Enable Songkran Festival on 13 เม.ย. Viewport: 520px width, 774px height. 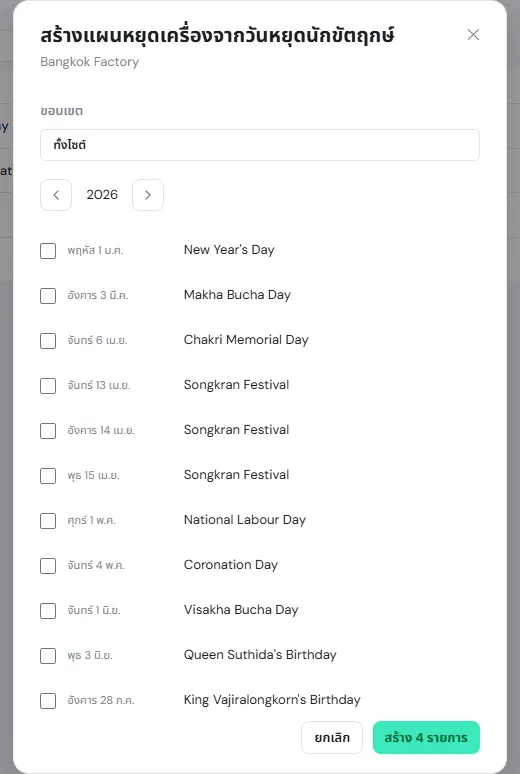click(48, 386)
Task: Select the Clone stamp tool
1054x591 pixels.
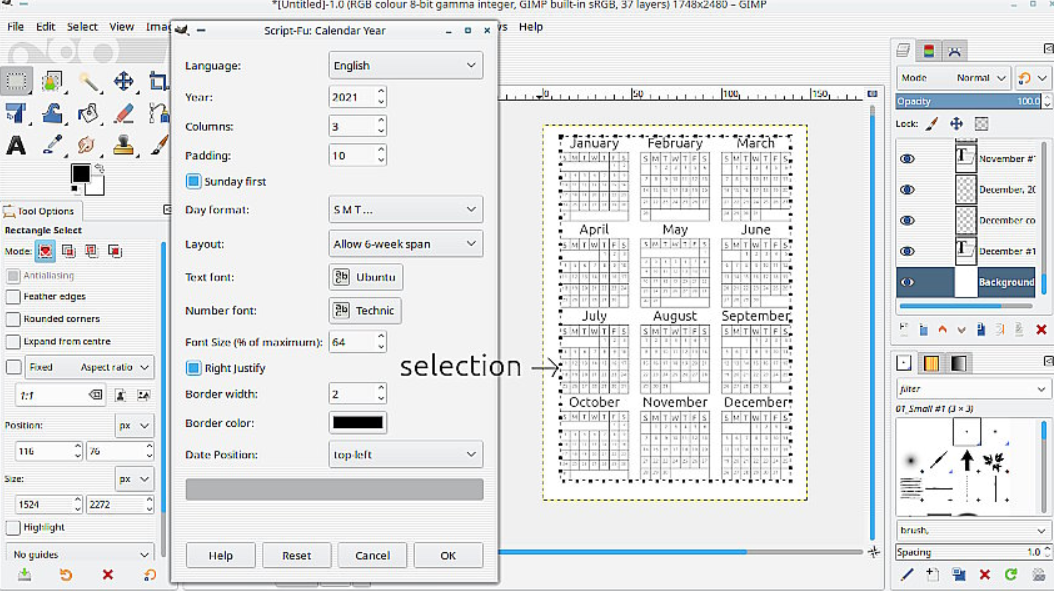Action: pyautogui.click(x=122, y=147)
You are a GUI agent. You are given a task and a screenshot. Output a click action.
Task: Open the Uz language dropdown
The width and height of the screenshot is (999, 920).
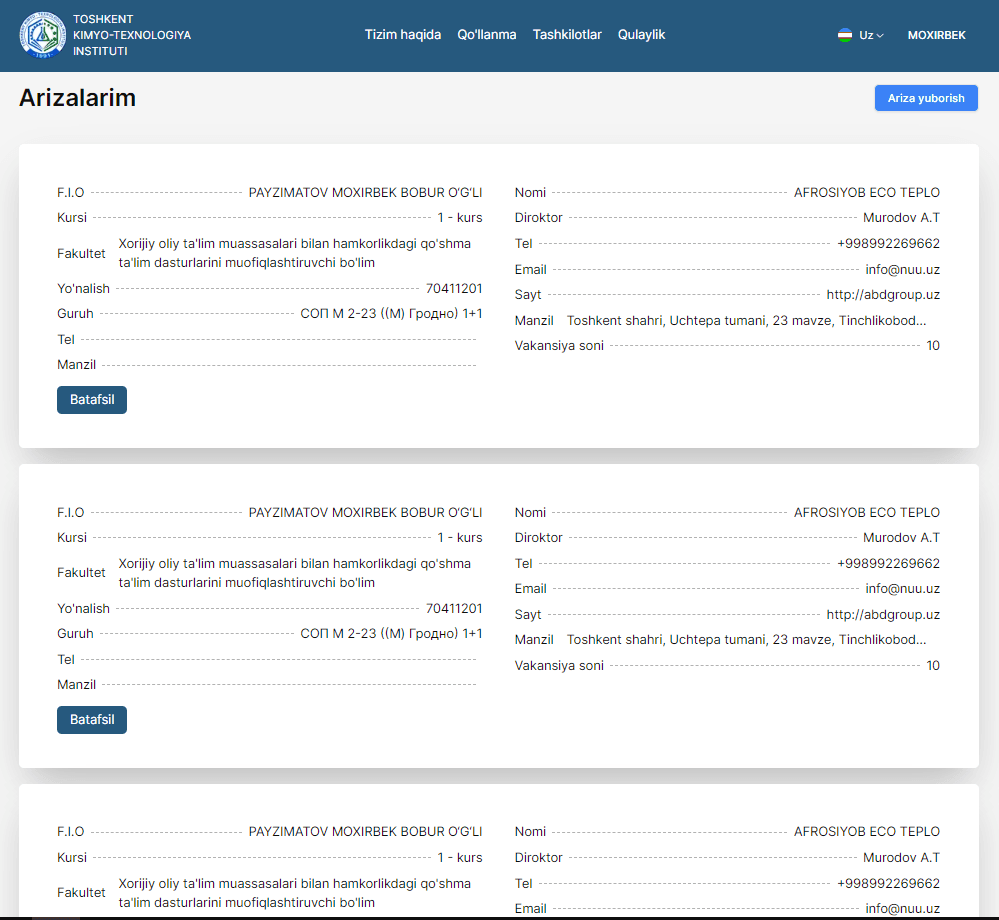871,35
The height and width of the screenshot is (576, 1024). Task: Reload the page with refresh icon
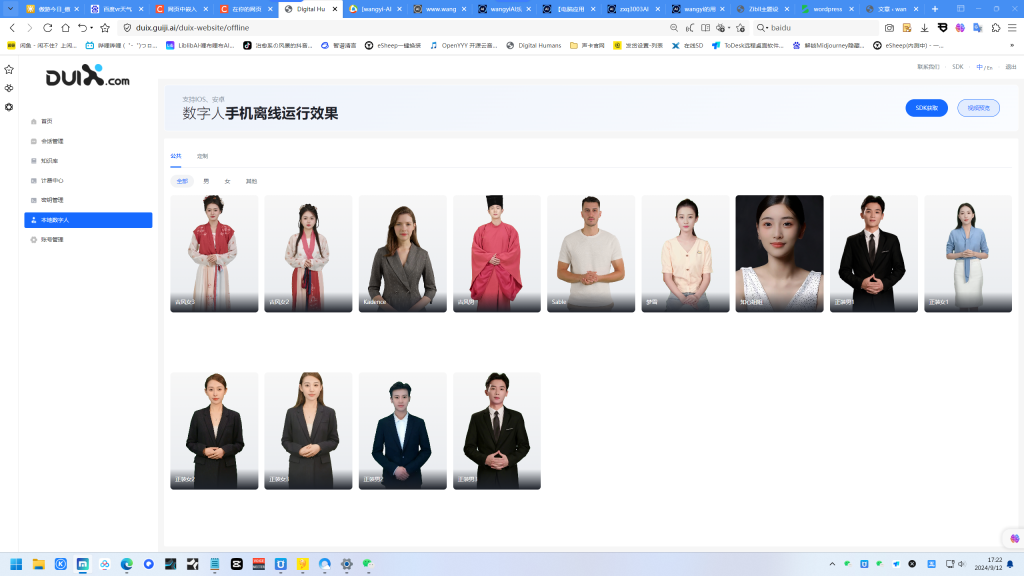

=== AIM OF THE EXERCISE ===
Your reply should hold exactly the lines from the line containing "Task: Select the Clone stamp tool" through the final line of the listing, and none of the pictures.

=== SOLUTION ===
Task: Select the Clone stamp tool
1054x591 pixels.
Action: pyautogui.click(x=122, y=147)
You are a GUI agent. You are given a task and a screenshot. Output a click action.
Task: Open the Uz language dropdown
The width and height of the screenshot is (999, 920).
871,35
The height and width of the screenshot is (576, 1024). Task: Reload the page with refresh icon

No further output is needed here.